現在は、4歳〜8歳用のプログラムが利用でき(目下、3年生用を翻訳中)、保育園・幼稚園では、年中クラスから上が対象となります。今のところ、保育園・幼稚園で採用するところが多く、小学校で少ないのは、導入するのに授業時間数等の難関があるからのようです。

こどもに、実際、どのような変化がみられますか?

4歳と5歳で、28レッスンを2回受けた子どもたちの変化は、劇的なものではありませんが、日常生活の中で、何気なく出てきます。最も目に付く変化は、自分の感情を素直に言葉に表わすことでしょう。「今、うれしい気持ち!」、また「ぼくは、悲しい気持ちだった」。同時に相手の気持ちも敏感に意識するようになっています。つまり、相手を、肯定的に受け止めようとする素地ができてきております。

例1:

「なぜ、校長先生は笑わないんでしょう。先生は、私の胸に名札があるのに、なぜ(名前を)おぼえてくれないんでしょう」

これは、小学校1年生の女の子が母親に語った言葉です。

例2:

「ぼくは、自分の気持ちをわかってもらえるように、言うことに気をつけているんだ。友だちの気持ちもわかるように、よく聞くことにしている」
「あの子がなぜ暴れるのか、ぼくはわかるので、先生に説明してあげることができる」

これは、新入生の男の子が母親に打ち明けた、何か切ない気持ちの表現です。

保育園の集団の中では、トラブルが起きた時に、レッスンで教わったソーシャルスキルを、うまく使って問題解決にこぎつけることが多くなっております。例えば、AくんがBちゃんに勢いよくぶつかって、Bちゃんが怒ったとき、「Aくんは、わざとぶつかったんじゃないよ、うっかりだよ」と、そばにいたこどもが、Bちゃんに「セカンドステップ」のキーワードで伝えています。もちろん、Aくんも「わざとじゃなかった。うっかりだった。ごめんね」と素直に謝っています。
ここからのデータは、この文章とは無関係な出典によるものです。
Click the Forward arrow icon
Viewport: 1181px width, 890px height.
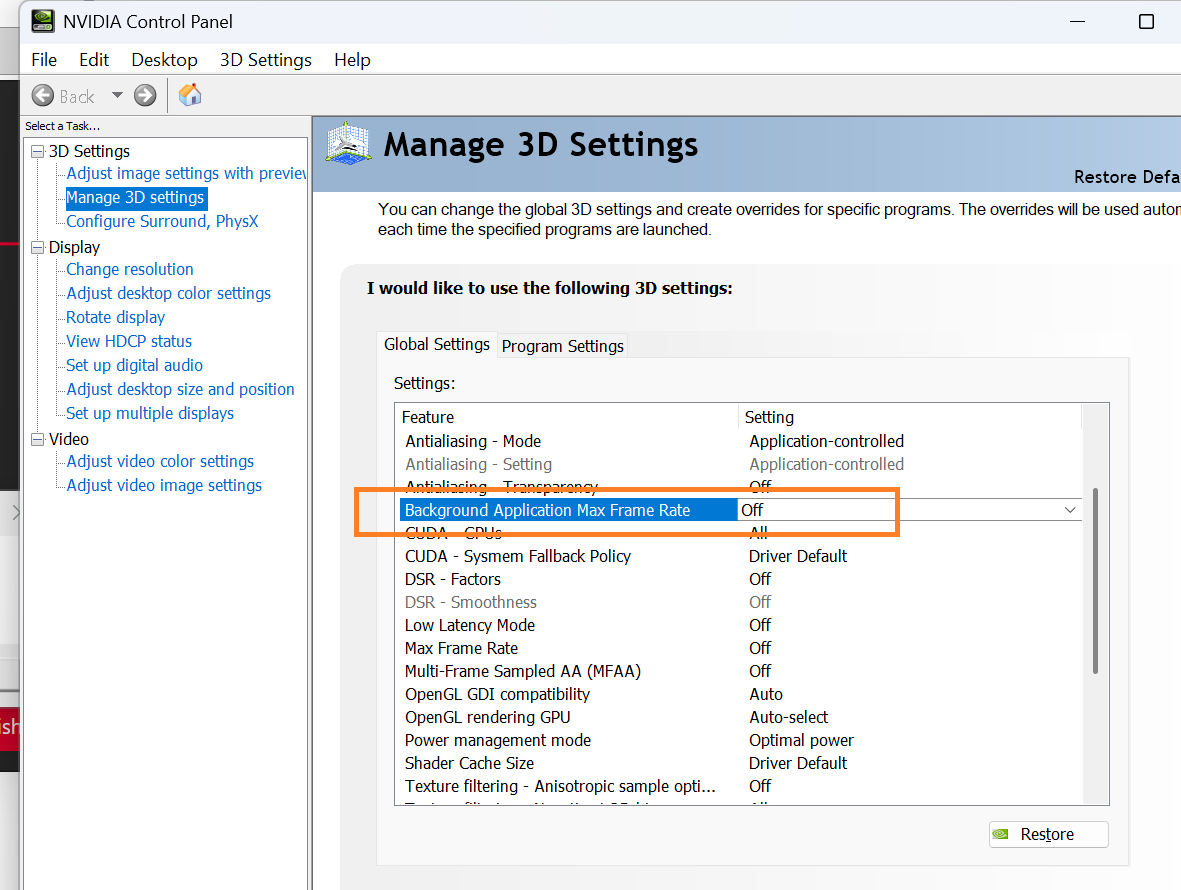point(145,95)
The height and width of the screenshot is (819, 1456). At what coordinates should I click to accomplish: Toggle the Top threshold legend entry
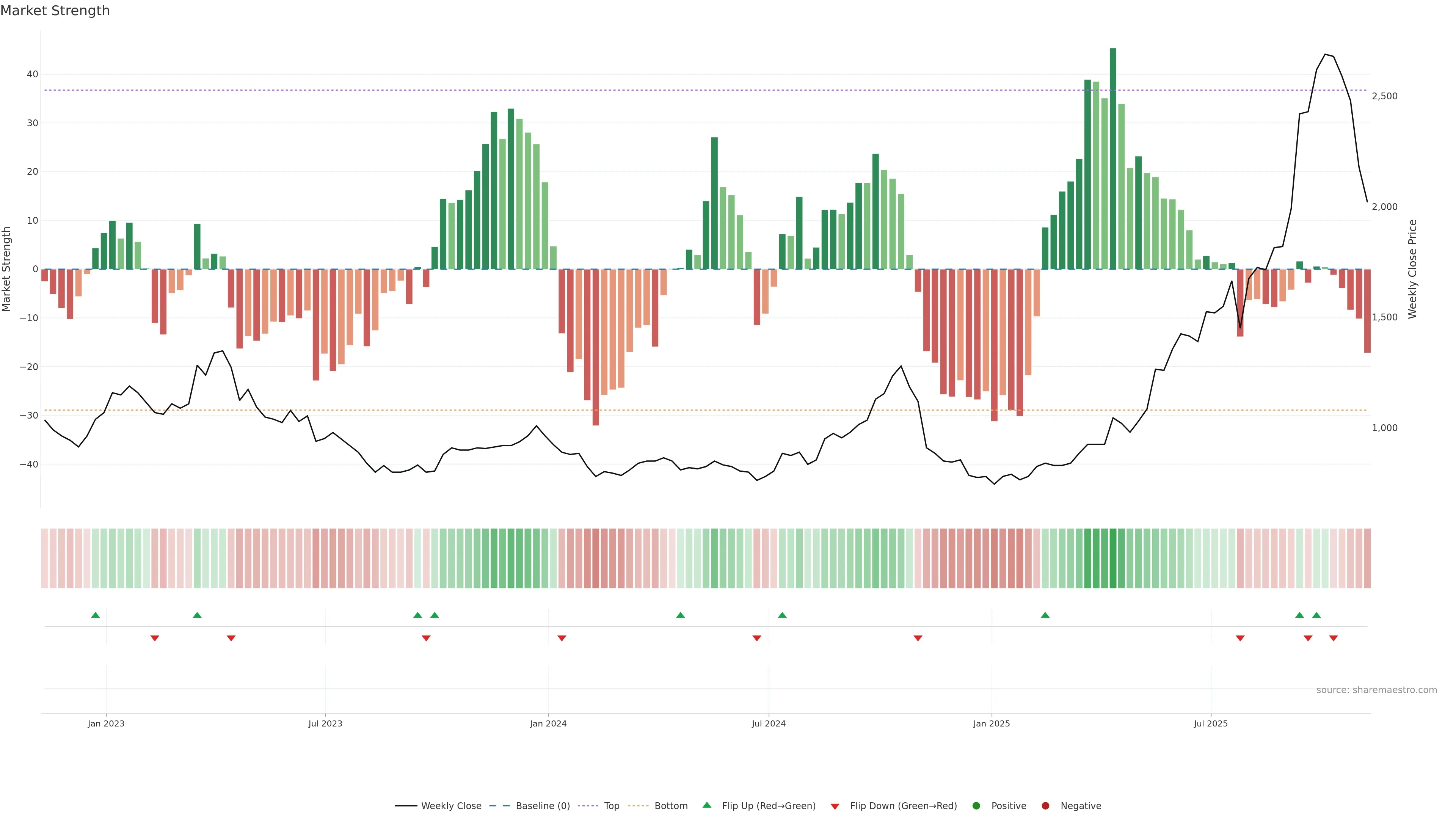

保育園の年長クラスの、ある女児は、食堂を経営しているお父さんが、調理中に指を切ったとき、「落ちついて、ゆっくり考えよう」と言いました。これは、レッスンに出てくるキーワードですが、以来、お父さんは、仕事を始めるとき、「落ちついて、ゆっくりはじめよう」と唱えるようにしているそうです。
つまり、子どもたちは、レッスンで習ったキーワードを、日常生活の中で自然体で使っております。気持ちと行動について、意識を高め、相手を認め、人間関係をスムーズにする割合を高めております。